Le taux d'inflation est officiellement de 57% par année, probablement plus dans les faits, et il y a pénurie chronique des biens de première nécessité. L'État, lui, est lourdement endetté et les exportations de pétrole dont il dépend ont diminué considérablement. L'ère des «cadeaux» qu'offrait Hugo Chavez à sa population et aux nations amies, dont Cuba, arrive à sa fin.

Mais il n'y a pas que l'économie.

Ce sont les étudiants qui, en février, ont amorcé la ronde de protestations. Pourquoi? Pour réclamer une sécurité accrue après une tentative de viol sur un campus universitaire - la classe moyenne s'est jointe à eux par la suite.

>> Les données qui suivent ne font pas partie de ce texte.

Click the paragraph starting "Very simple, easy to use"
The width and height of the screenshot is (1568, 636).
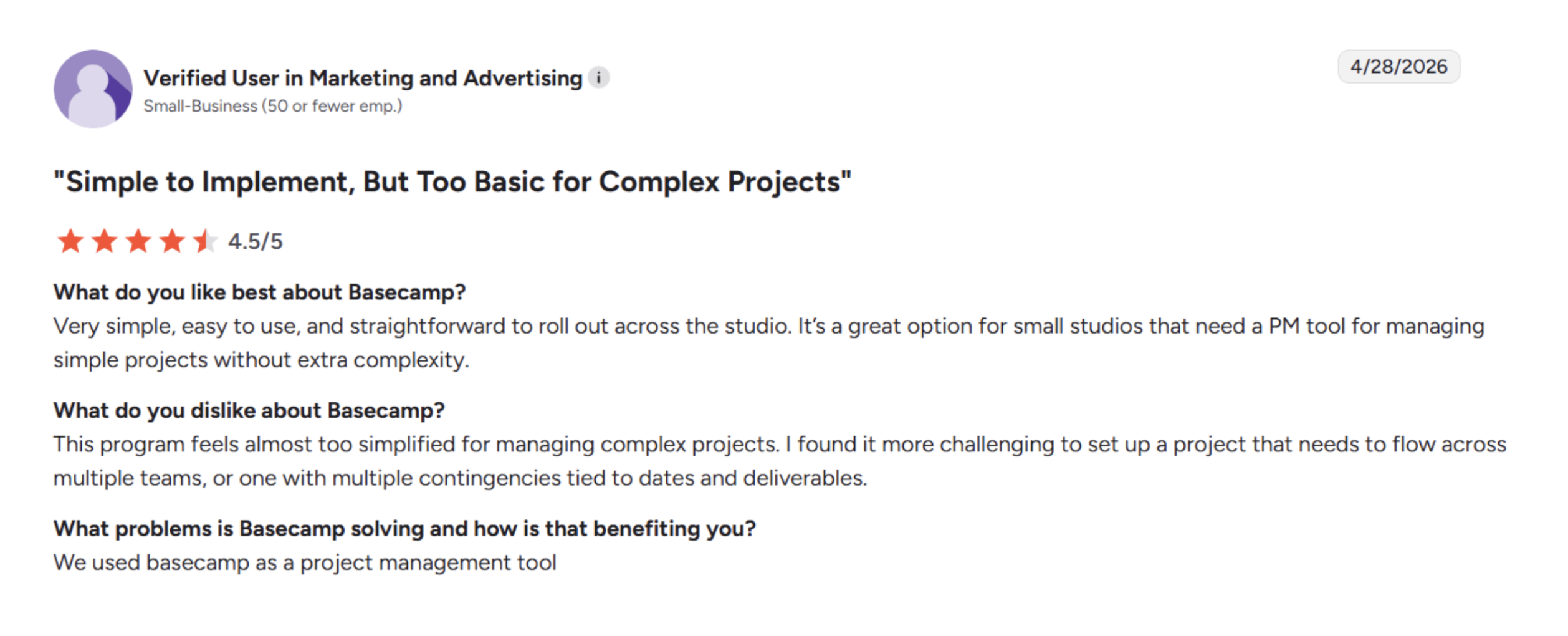(769, 343)
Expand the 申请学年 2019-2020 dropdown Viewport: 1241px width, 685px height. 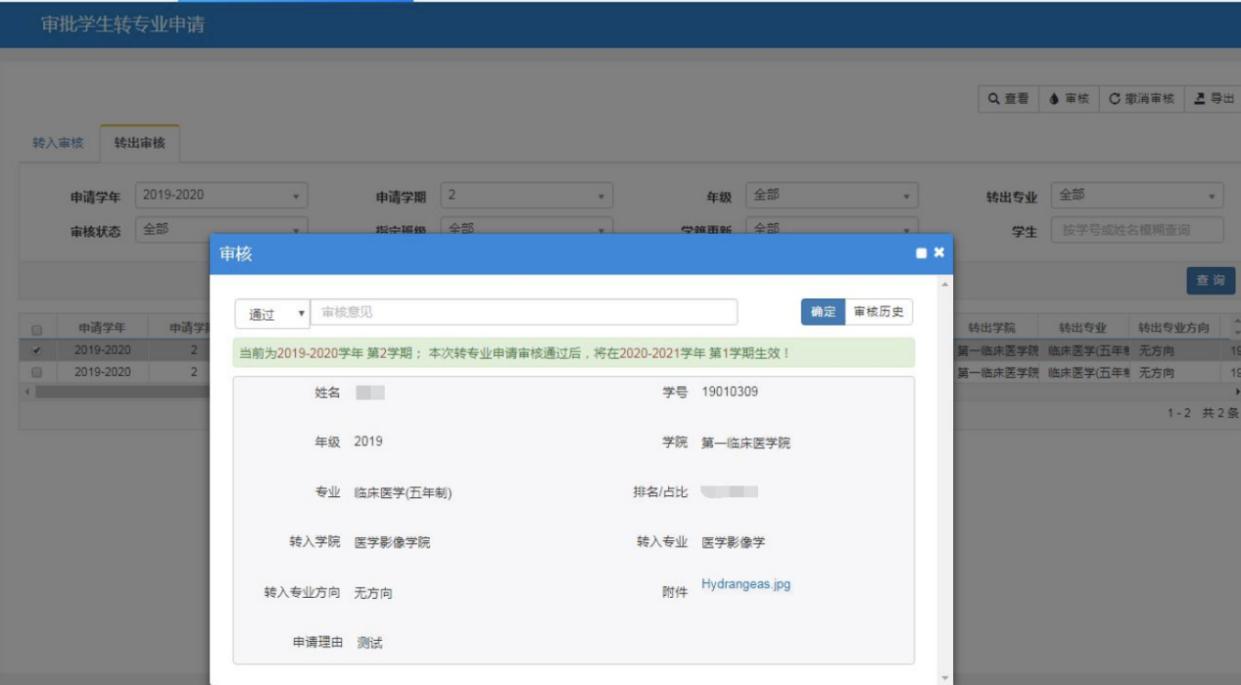tap(221, 196)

L'espace public vénézuélien est en effet devenu un coupe-gorge: le pays affiche le cinquième plus haut taux d'homicide au monde, les armes sont omniprésentes, la police n'est pas toujours fiable. Cela explique d'ailleurs en partie la violence des manifestations et de la répression: l'ambiance est celle-là. Des milices plus ou moins criminalisées agissent du côté du pouvoir; des éléments violents parmi les contestataires leur répondent.

Un dernier point.

Jadis, le magnétisme et les envolées oratoires du défunt Hugo Chavez parvenaient à faire oublier les problèmes. Élu il y a un an, Nicolas Maduro n'a visiblement pas ce talent, même s'il utilise la même rhétorique inspirée du vieux folklore latino-américain.

De sorte qu'aujourd'hui, le principe de réalité revient en force.